The guy got less than three hours in the sack, by the time he sailed the boat single-handed back to the slip and closed it down and got back across town to bed. He was up again at six and back on the street by six-twenty, with a quick shower and no breakfast. The hand was wrapped in the plastic, parcelled up in yesterday’s Post and carried in a Zabar’s bag he had from the last time he bought ingredients and made his own dinner at home.

He used the black Tahoe and made quick time past all the early morning delivery people. He parked underground and rode up to the eighty-eighth floor. Tony the receptionist was already at the brass-and-oak counter. But he could tell from the stillness that nobody else was in. He held up the Zabar’s bag, like a trophy.

‘I’ve got this for the Hook,’ he said.

‘The Hook’s not here today,’ Tony said.

‘Great,’ the guy said, sourly.

‘Stick it in the refrigerator,’ Tony said.

There was a small office kitchen off the reception lobby. It was cramped and messy, like office kitchens are. Coffee rings on the counters, mugs with stains on the inside. The refrigerator was a miniature item under the counter.

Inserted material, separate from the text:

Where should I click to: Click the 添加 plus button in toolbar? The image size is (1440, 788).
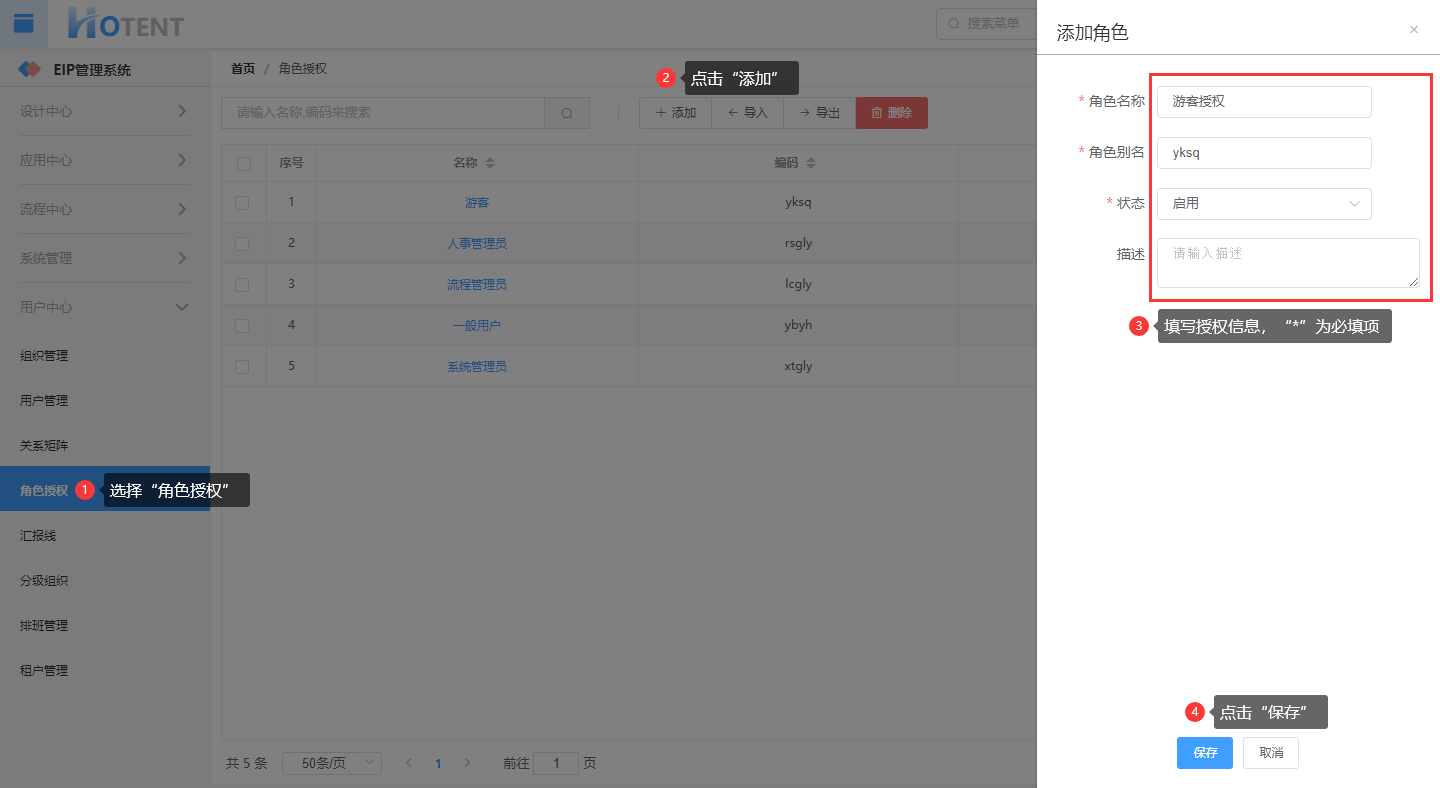pyautogui.click(x=675, y=113)
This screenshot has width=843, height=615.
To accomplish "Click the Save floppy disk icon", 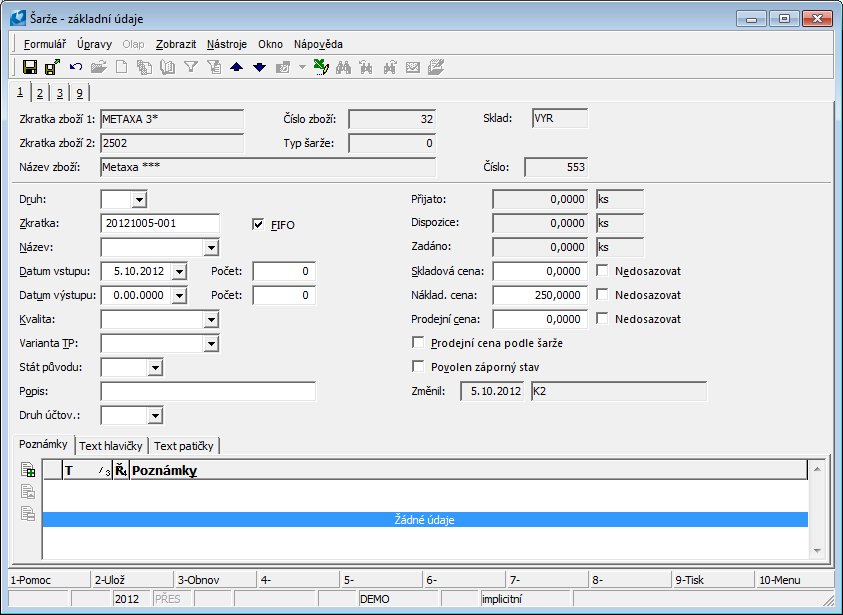I will 30,67.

The guy shoved milk and a six-pack aside and folded the bag into what space was left.

‘Target for today is Mrs Jacob,’ Tony said. He was now in the kitchen doorway. ‘We know where she lives. Lower Broadway, north of City Hall. Eight blocks from here. Neighbours say she always leaves at seven-twenty, walks to work.’

‘Which is where exactly?’ the guy asked.

‘Wall Street and Broadway,’ Tony said. ‘I’ll drive, you grab her.’

Chester Stone had driven home at the normal time and said nothing to Marilyn. There was nothing he could say. The speed of the collapse had left him bewildered. His whole world had turned inside out in a single twenty-four-hour period. He just couldn’t get a handle on it. He planned to ignore it until the morning and then go see Hobie and try to talk some sense. In his heart he didn’t believe he couldn’t save himself.

The corporation was ninety years old, for God’s sake. Three generations of Chester Stones. There was too much there for it all to disappear overnight. So he said nothing and got through the evening in a daze.